▶ **Supplied material**
• • • • •

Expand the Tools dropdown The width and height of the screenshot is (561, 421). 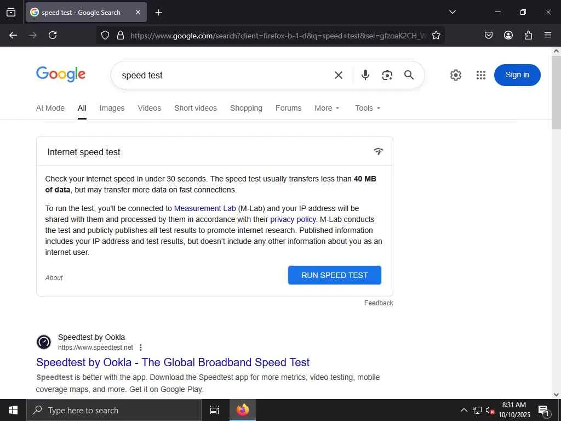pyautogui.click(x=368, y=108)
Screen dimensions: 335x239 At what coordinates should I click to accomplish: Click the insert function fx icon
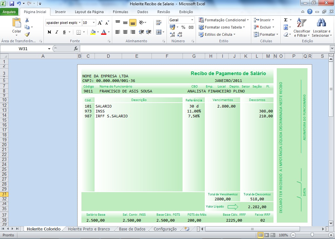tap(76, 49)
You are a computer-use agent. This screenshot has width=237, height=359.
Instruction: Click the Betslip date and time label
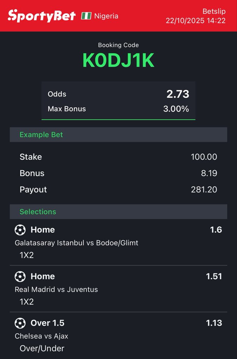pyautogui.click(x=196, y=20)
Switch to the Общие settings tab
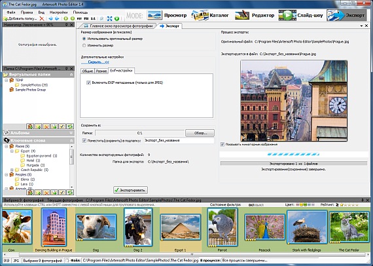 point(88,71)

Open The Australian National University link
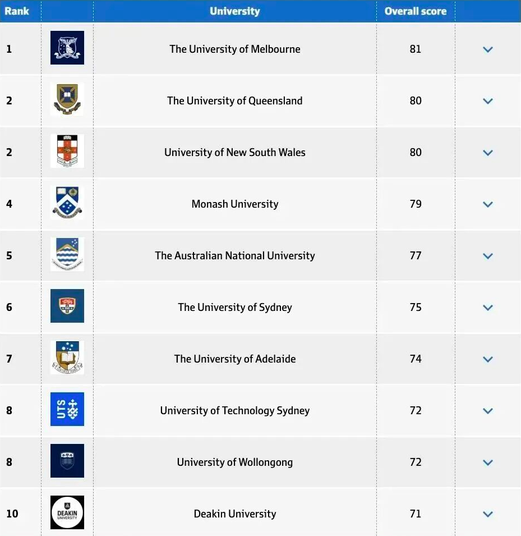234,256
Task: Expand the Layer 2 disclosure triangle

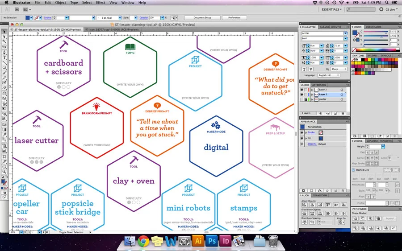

• • • • •

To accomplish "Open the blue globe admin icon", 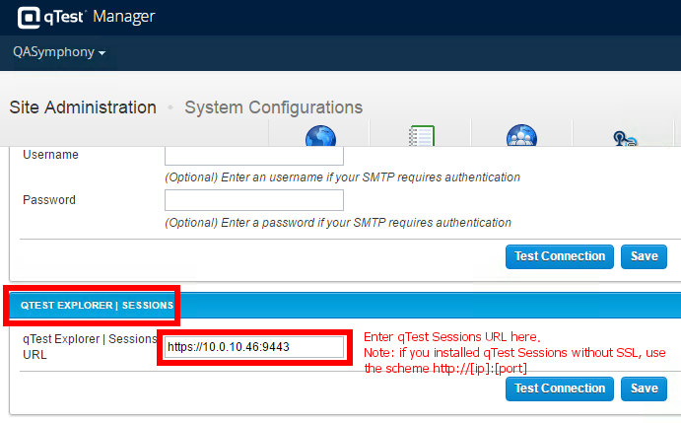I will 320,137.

• • • • •

▶ **Action item**
Above are the records; please give again, exactly and in full, only the lines that run from the line with "Open The Australian National University link" through the line with "Task: Expand the Layer 2 disclosure triangle", with no pictures.

▶ **Response below**
Open The Australian National University link
234,256
Task: Expand the Layer 2 disclosure triangle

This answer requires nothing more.